Konu da ne? Virüs! Hem de Çin kökenli bir virüs! Filmde bir iş kadınını canlandıran Gwyneth Paltrow, Çin seyahati sırasında öldürücü bir virüse maruz kalıyordu. Ve sonrasında bu virüs hızla başka bölgelerde de yayılıyordu. Salgının Çin'den kapılan bir virüs olmasının haricinde bir de yarasa detayı enteresan elbette. Solunum yolundan vücuda giren virüs, insan bedenini hızlı bir şekilde etkiliyor. Filmde virüsün insanlardaki ölüm oranı yüzde 25. Ama Dünya Sağlık Örgütü'nün açıkladığı oran çok daha düşük. Sadece yüzde 3.4. Filmin senaristi Scott Z. Burns de filmin izleyiciye göstermek istedikleri fikrin 'toplumun böylesi salgınlara karşı ne kadar savunmasız olduğuydu" diyor.Contagion' filmi, büyük bir tesadüf sonucu şu anda gerçeğe dönüşen bir konuyu tam 9 yıl önce gayet gerçekçi ele almış.

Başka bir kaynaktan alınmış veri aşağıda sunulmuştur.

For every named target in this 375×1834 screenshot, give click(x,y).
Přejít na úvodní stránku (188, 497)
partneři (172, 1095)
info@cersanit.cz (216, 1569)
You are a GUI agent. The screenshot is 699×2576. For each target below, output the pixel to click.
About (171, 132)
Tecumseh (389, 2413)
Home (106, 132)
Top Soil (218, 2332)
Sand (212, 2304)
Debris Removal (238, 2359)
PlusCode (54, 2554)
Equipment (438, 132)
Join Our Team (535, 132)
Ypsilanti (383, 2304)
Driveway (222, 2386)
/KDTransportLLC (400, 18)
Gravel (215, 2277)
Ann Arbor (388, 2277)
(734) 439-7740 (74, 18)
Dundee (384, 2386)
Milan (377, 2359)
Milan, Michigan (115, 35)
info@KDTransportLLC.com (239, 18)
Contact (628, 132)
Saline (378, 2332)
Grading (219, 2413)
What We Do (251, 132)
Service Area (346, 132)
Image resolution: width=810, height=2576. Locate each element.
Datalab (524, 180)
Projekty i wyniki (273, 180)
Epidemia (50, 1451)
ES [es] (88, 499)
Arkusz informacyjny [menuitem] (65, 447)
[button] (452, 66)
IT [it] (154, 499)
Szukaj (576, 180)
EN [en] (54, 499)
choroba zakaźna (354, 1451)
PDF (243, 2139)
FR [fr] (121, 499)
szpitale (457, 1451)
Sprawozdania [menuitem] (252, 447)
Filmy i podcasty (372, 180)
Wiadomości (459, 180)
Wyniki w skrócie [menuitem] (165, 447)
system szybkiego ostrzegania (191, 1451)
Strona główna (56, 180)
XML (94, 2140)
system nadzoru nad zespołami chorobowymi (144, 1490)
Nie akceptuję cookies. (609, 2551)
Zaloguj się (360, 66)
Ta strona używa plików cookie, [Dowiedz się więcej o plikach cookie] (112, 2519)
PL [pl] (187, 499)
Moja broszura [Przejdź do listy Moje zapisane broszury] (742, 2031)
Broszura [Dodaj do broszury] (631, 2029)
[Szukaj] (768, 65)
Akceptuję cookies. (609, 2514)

Filmin senaristi bile Corona virüsle filmin senaryosunun örtüşmesini şaşırtıcı bulurken, filmin bir tesadüf olmadığını savunmak pek doğru değil. Ancak Çin ve yarasa detayı oldukça dikkat çekici bir nokta atışı. 'Contagion'la ilgili komplo teorileri de dönüyor bir yandan. Anlayabiliyorum. Corona özellikle Uzakdoğu ve Batı Avrupa'da hayatı felç etmiş durumda. İnsan altında başka bir anlam arıyor. Ancak gerçekçilikten de kopmamak lazım. Korkularımızı komplo teorileriyle daha da perçinlemek gerçekten sağlıklı bir psikoloji mi? Ben emin değilim. (Milliyet)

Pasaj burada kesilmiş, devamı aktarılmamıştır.